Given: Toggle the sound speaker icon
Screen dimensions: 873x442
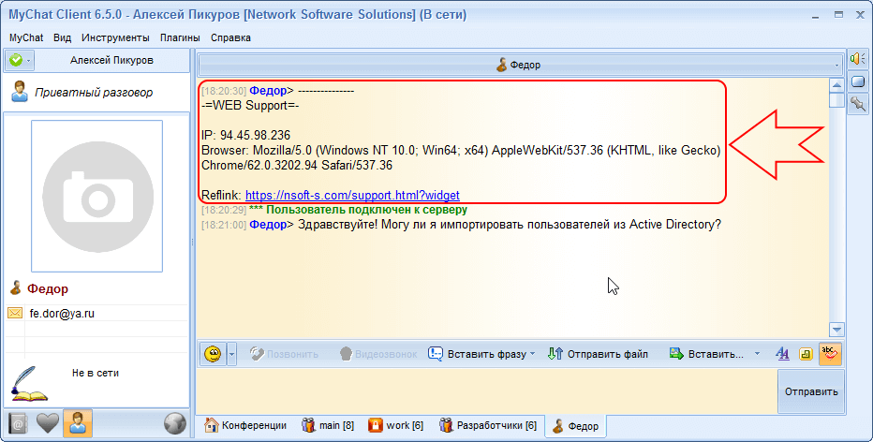Looking at the screenshot, I should (857, 60).
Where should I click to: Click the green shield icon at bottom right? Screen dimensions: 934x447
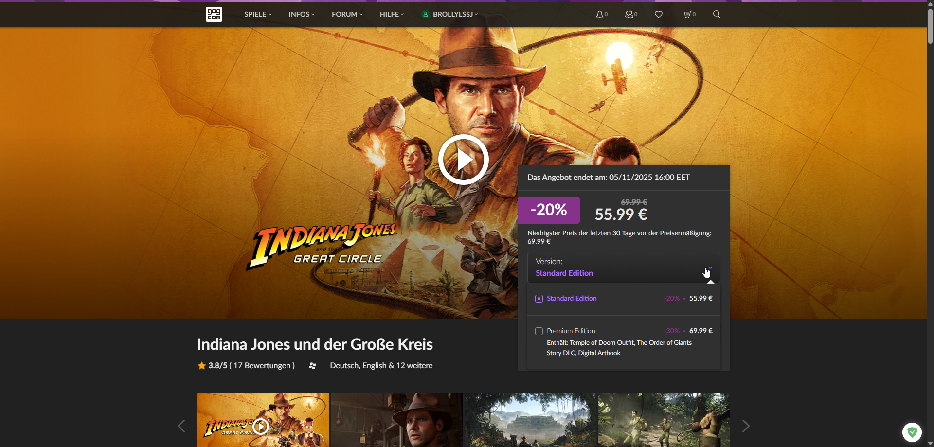[912, 432]
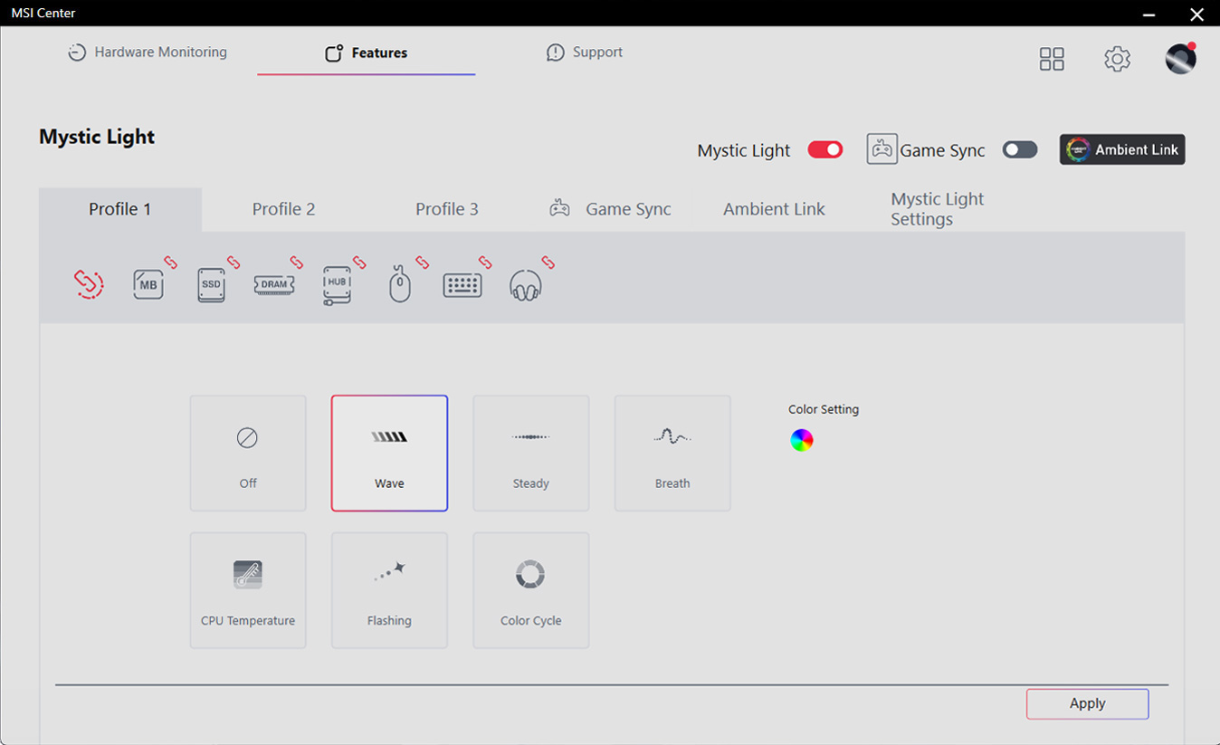Viewport: 1220px width, 745px height.
Task: Open the settings gear icon
Action: point(1117,59)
================
## REQUIRED ACTION
Once the line with "Screen dimensions: 873x442" is found, write out that line and every later line of the listing above exactly, through the last one, and skip any pictures.

## TASK SOLUTION
Screen dimensions: 873x442
Looking at the screenshot, I should (857, 60).
Where should I click to: Click the green shield icon at bottom right? Screen dimensions: 934x447
[912, 432]
Viewport: 1220px width, 745px height.
Task: Open the settings gear icon
Action: point(1117,59)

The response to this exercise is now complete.